Before explaining DNA transcription let’s remember that, life has evolved so the pattern of gene expression in a given cell would be the result of the integration of many signals-in to trigger the appropriate cellular response to the changes of its environment. No wonder that DNA transcription regulatory networks ended to be so complex and sophisticated.
Of course, not every life form has evolved similarly, and consequently transcription mechanisms are slightly different according to the taxonomic group. There are several bibliographic resources, most of them available online, that detail the transcription mechanisms and our goal here is not to duplicate such knowledge. Instead, we will summarize below some generic and specific elements to take into consideration during the design of gene expression vectors.
Generally speaking, transcription is a multistep process comprising initiation, elongation and termination steps:
DNA transcription definition:
DNA Transcription initiation consists in recruiting a multi-protein complex known as RNA polymerase (RNAP) to bind the DNA molecule upstream (in a 5’->3’ orientation) of the transcription start site (TSS or +1). RNAPs are recruited by general transcription factors that are DNA binding proteins, that recognize specific DNA sequences that can be considered as the actual transcription promoter. Additional proteins can positively (activators) or negatively (repressors) regulate the RNAP recruitment.
These regulators often are DNA-binding protein themselves that recognize specific sequences nearby the promoter site. These sites are known as transcription factor sites. DNA region containing activators site are described as enhancers. At last, other proteins can also bind to activators or repressors to potentiate their effect and will be described as co-activators and co-repressors. (schema à produire). Co activators or Co-repressors can also be biochemical compounds.
In prokaryotes, general transcription factors are called sigma factors. Several sigma factors co-exist in a given cell and will specifically initiate transcription of various genes according to the environmental signals.
Specific domains of sigma factors are described to bind DNA sequences at specific positions within the promoter, notably the promoter −10 element (called the « Pribnow box ») and the promoter −35 element (-10 and -35 referring to the distance to the +1 start site)1.
When designing an expression vector to be amplified in bacteria, one may consider that -10 and -35 elements could be randomly present in exogenous sequences (e.g. the transgene of interest), thus triggering unexpected transcription in the bacteria cell, with possibly adverse outcome for the vector amplification. For example, unwanted expression of a human protein in bacteria may cause toxicity and loss of the amplification culture.
In eukaryotes, there are three disctinct RNAPs, namely RNA Pol I, RNA Pol II and RNA Pol III. Each of them is involved in the transcription of specific pools of genes. RNA Pol I is specific of ribosomal RNAs (rRNAs) transcription. RNA Pol II is specific of messenger RNAs (mRNAs), small nuclear RNAs (snRNAs), small interfering RNAs (siRNAs), micro RNAs (miRNAs) and long non-coding RNAs (lncRNAs).

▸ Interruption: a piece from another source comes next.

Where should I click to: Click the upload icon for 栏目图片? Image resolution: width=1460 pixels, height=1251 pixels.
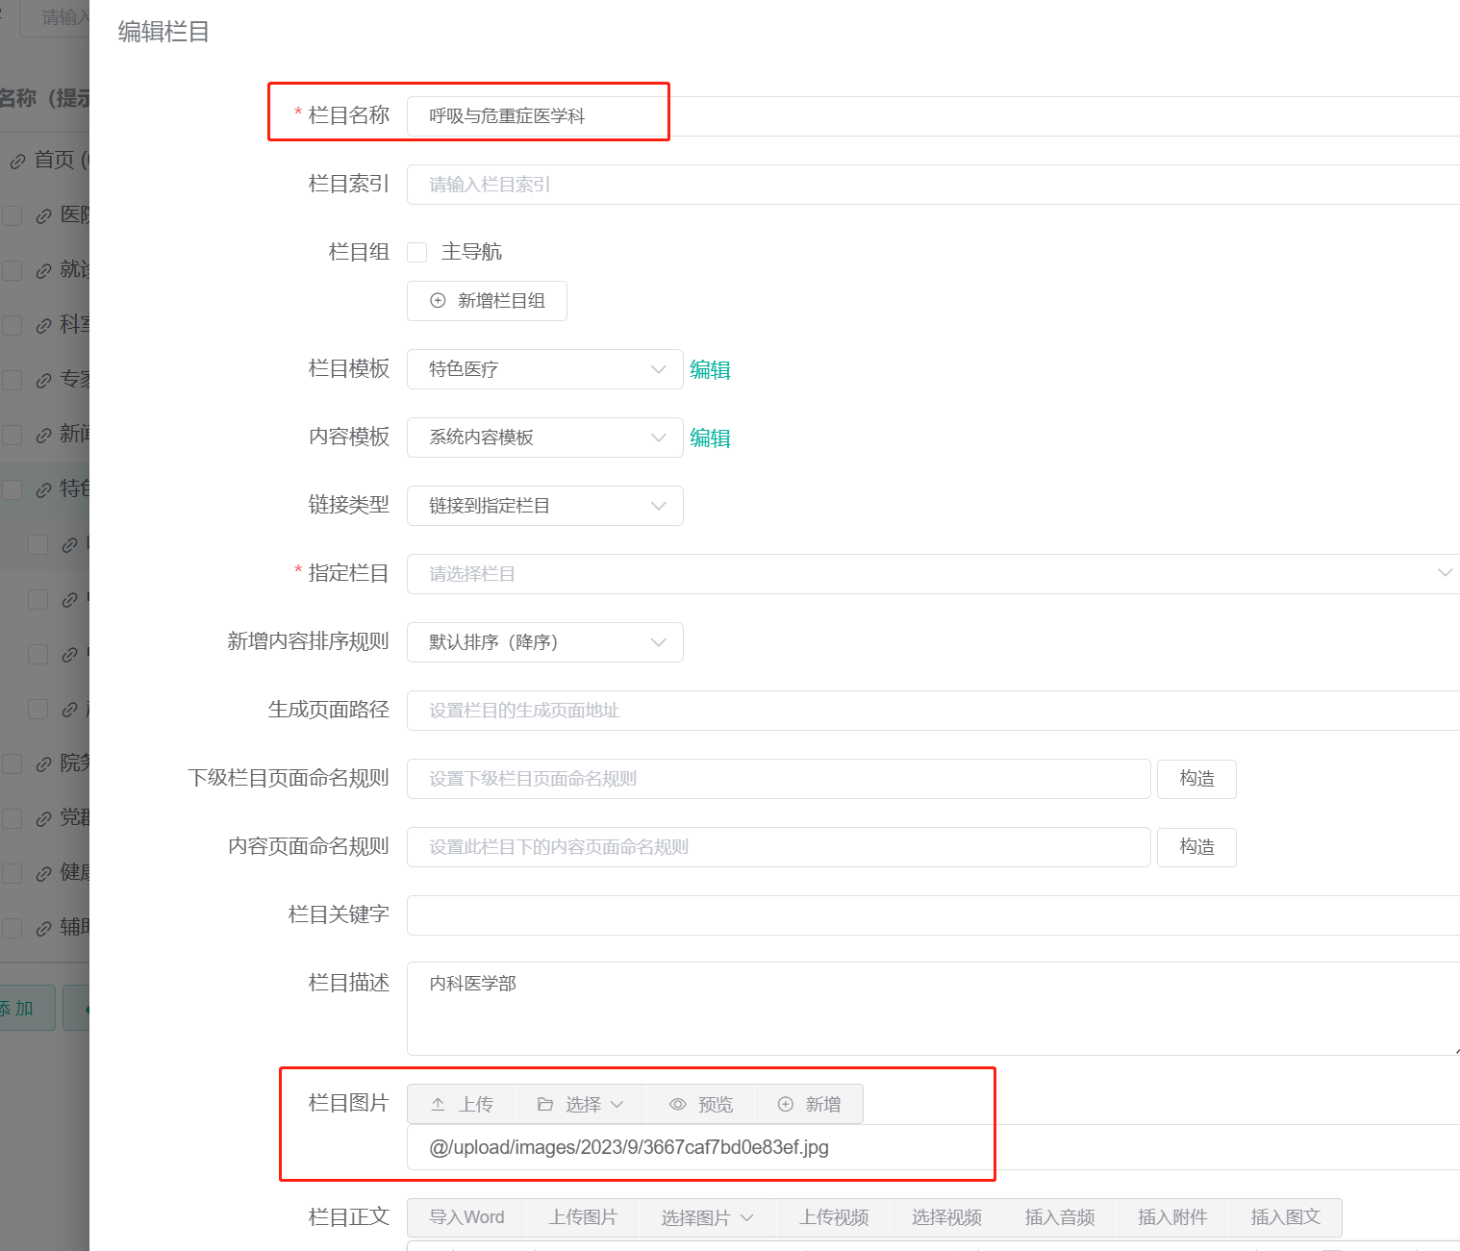tap(439, 1103)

RNA Pol III is specific of short RNAs such as transfer RNAs (tRNAs), the 5S rRNA and the U6 spliceosomal snRNA.
The initiation of transcription is historically best described for the RNA Pol II system, but recent studies nicely described similarities and differences in the initiation of RNA Pol I 2 and III 3 systems.

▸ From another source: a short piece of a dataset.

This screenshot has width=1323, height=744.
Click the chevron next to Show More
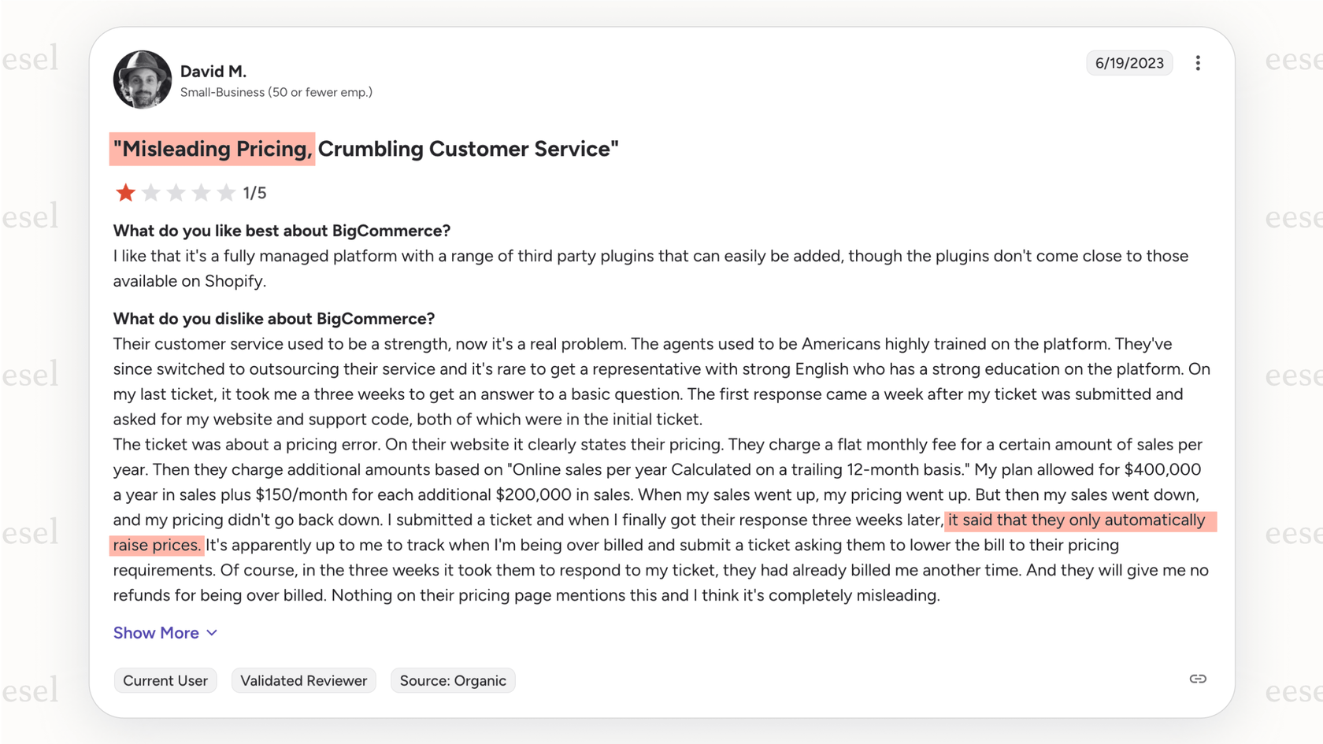tap(211, 633)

Broadly, all three systems resemble to what happens in bacteria in the fact that pre-initiation complexes are formed when general transcription factors are bringing RNAPs to the vicinity of TSS by recognizing and binding core promoter elements. The nature of the transcription factors, recognized sequences and modes of interactions between the molecular partners do vary, as a reflection of the evolutive specialization of each complex.

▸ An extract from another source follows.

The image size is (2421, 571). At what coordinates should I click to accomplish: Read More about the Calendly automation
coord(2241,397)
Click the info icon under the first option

Multiple RNAPs can transcribe the same gene simultaneously. The number of simultaneous transcriptions is linked to the speed of recruitment of RNAPs at the initiation complex, which is dependent on the strength of the promoter/enhancer regions.
DNA Transcription termination occurs when the transcribed RNA is released from the RNA-DNA-RNAP complex. As for initiation step, there are distinct mechanisms described for either prokaryotes or eukaryotes organisms.
In Rho-independent terminators, the formation of a self-annealing hairpin structure on the elongating transcript is responsible for the RNAP destabilization. Additionally, the NusA protein, recognizing the hairpin, can potentiate the termination.
As a consequence, the transcriptional complex continues to progress along the DNA molecule and transcribe RNA during several hundreds to some thousands of base pairs. The resulting RNA molecule, lacking the protective 5’cap is degraded by exonucleases. Eventually the RNAP complex will detach from the DNA molecules, using a mechanism still poorly understood.